FM: Hungary’s EU presidency will prioritize customs union between EU and Turkey

Minister Szijjártó said trade turnover between Hungary and Turkey reached a record high last year.

Péter Szijjártó, Minister of Foreign Affairs and Trade, said Hungary’s EU presidency later this year would prioritize the upgrade and expansion of the customs union between the EU and Turkey, and it would also take steps to advance a visa liberalisation accord.
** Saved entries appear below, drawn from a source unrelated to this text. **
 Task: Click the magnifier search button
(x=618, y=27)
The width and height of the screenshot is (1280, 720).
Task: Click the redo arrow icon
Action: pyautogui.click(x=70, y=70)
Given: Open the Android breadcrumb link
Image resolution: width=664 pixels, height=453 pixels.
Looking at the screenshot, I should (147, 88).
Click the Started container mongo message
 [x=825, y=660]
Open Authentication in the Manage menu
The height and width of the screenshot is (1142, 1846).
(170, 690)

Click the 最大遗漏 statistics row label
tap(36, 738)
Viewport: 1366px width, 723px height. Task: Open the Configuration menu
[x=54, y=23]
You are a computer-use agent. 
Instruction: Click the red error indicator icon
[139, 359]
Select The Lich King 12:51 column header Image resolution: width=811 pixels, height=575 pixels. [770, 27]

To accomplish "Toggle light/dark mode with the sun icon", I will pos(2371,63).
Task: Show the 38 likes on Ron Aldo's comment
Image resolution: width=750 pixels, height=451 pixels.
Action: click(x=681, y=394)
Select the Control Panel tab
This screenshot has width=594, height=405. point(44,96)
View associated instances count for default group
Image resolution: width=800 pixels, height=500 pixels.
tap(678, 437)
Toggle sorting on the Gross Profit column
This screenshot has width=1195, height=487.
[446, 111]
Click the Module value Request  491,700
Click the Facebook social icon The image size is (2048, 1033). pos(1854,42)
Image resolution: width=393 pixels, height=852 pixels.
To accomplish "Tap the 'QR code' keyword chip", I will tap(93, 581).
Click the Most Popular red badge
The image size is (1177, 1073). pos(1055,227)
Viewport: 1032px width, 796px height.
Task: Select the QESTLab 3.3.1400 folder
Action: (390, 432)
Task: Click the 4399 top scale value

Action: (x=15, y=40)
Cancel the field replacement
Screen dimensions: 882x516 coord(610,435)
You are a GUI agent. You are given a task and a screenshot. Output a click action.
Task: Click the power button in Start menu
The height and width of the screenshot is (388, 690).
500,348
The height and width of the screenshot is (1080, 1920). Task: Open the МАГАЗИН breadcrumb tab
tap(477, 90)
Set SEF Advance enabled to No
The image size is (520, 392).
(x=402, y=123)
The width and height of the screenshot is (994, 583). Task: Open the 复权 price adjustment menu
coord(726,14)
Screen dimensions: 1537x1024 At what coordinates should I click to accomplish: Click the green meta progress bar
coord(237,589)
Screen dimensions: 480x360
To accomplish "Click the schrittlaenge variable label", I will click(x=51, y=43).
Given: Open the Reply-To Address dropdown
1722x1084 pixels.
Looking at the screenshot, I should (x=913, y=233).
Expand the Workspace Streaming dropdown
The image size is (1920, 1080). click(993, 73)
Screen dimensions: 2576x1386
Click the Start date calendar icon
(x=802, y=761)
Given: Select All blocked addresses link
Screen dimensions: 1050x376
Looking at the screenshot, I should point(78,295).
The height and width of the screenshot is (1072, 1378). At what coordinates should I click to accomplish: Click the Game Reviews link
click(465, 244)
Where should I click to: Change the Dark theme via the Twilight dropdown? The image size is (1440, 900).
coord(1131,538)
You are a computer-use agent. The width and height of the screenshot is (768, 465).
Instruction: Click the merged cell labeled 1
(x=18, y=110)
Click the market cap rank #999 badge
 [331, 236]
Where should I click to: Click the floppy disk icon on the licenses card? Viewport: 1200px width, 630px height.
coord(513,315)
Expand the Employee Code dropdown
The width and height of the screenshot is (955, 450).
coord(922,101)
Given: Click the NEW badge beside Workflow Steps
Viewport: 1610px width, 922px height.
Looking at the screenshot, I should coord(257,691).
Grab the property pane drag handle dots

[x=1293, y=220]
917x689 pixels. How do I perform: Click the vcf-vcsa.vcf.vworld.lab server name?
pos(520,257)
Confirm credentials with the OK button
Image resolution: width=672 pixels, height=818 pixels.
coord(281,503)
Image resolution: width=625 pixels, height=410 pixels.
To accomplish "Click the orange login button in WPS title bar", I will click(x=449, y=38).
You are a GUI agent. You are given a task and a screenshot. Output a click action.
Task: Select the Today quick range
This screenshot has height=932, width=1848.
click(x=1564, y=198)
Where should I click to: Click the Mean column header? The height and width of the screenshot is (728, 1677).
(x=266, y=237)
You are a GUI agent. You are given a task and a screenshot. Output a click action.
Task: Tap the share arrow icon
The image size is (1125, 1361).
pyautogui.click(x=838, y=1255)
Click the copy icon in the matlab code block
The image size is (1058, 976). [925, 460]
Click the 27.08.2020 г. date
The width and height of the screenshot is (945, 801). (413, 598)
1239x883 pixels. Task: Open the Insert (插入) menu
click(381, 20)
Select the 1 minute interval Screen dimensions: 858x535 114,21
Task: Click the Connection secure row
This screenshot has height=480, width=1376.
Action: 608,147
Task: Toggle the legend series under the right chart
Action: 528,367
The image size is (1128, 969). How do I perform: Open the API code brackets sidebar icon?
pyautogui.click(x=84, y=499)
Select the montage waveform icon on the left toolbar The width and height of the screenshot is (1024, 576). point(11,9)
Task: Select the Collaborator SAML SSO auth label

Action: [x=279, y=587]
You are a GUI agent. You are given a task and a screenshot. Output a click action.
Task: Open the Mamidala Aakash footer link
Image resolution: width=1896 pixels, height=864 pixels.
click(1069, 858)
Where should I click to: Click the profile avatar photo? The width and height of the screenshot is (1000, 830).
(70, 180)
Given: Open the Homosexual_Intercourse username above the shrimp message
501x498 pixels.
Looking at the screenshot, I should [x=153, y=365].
He added that the EU-Turkey Association Council should meet again during Hungary’s presidency.

Regarding the war in Ukraine, the minister said the “transatlantic world suffers from a kind of war psychosis, and only very few have the courage to argue for peace”. Within NATO, only Hungary and Turkey took this position, he added. “There’s no solution to the war on the battlefield,” he said, adding that the longer the war lasted and the more weapons were delivered, “the more people will die”. Szijjártó said the only mediation effort to bring the war to an end had been on the part of Ankara. He said Turkey put “common sense first” and regularly promoted “NATO’s initial decision” to do everything possible to avoid direct confrontation with Russia. Meanwhile, Szijjártó said trade turnover between Hungary and Turkey reached a record high last year, adding that the two countries had taken important steps in the interest of further boosting their economic relations. Given that Turkey is one of the biggest economies in Europe, cooperation with the country is clearly in Hungary’s national interest, Szijjártó said after a meeting of the Hungarian-Turkish Joint Economic Committee. Bilateral trade turnover came to a record 4.3 billion US dollars last year, up 18% from 2022, the minister said. This has put Hungary and Turkey closer to the goal set by Turkish President Recep Tayyip Erdogan of reaching a trade turnover of 6 billion dollars, he added. Hungarian exports to Turkey increased by 29% to a record high, contributing to Hungary’s export record of 150 billion euros, Szijjártó said. Also, Hungary’s 9.3 billion euro trade surplus means that the country had made up for the losses incurred in 2022 due to the rise in energy prices, he added. Szijjártó, whose delegation included 11 Hungarian business executives, said 2023 had been about the successes of Hungarian businesses on the Turkish market. He noted that medical equipment maker Medicor will soon start production at its plant in Ankara and that the State Printing Company is involved in the printing of the new Turkish passport.

Meanwhile, soft drink maker Hell Energy sold 19 million cans in Turkey last year, and agribusiness Hunland sold 71,000 cattle. Also, a Turkish-Hungarian defense industry joint venture has been established to fulfil the Armed Forces’ order of 400 armoured vehicles, while Hungary’s V-Hid has entered into an alliance with Turkey’s biggest rail construction company to cooperate in as many projects in and outside Europe as possible, Szijjártó said. Turning to energy cooperation, the minister welcomed the finalisation of the text of the gas purchase agreement, allowing Hungarian energy company MVM and Turkey’s BOTAS to sign the deal that will enable the start of gas deliveries from Turkey to Hungary in the second quarter. Hungary is set to receive 275 million cubic metres of gas from Turkey this year, he added. “This makes Hungary the very first country not directly bordering Turkey to which Turkey will export natural gas,” Szijjártó noted. The minister also announced that Hungarian oil and gas company MOL and Turkish peer TPAO will begin preparations for the joint extraction of oil and gas fields recently discovered in south-eastern Turkey. The two countries are also set to start cooperating in the area of nuclear energy, given that they are both building nuclear power plants with the same technology, Szijjártó said. Meanwhile, the minister welcomed that the two countries are close to modifying an air transport agreement that will enable an increase in the number of direct Budapest-Istanbul and Budapest-Ankara flights.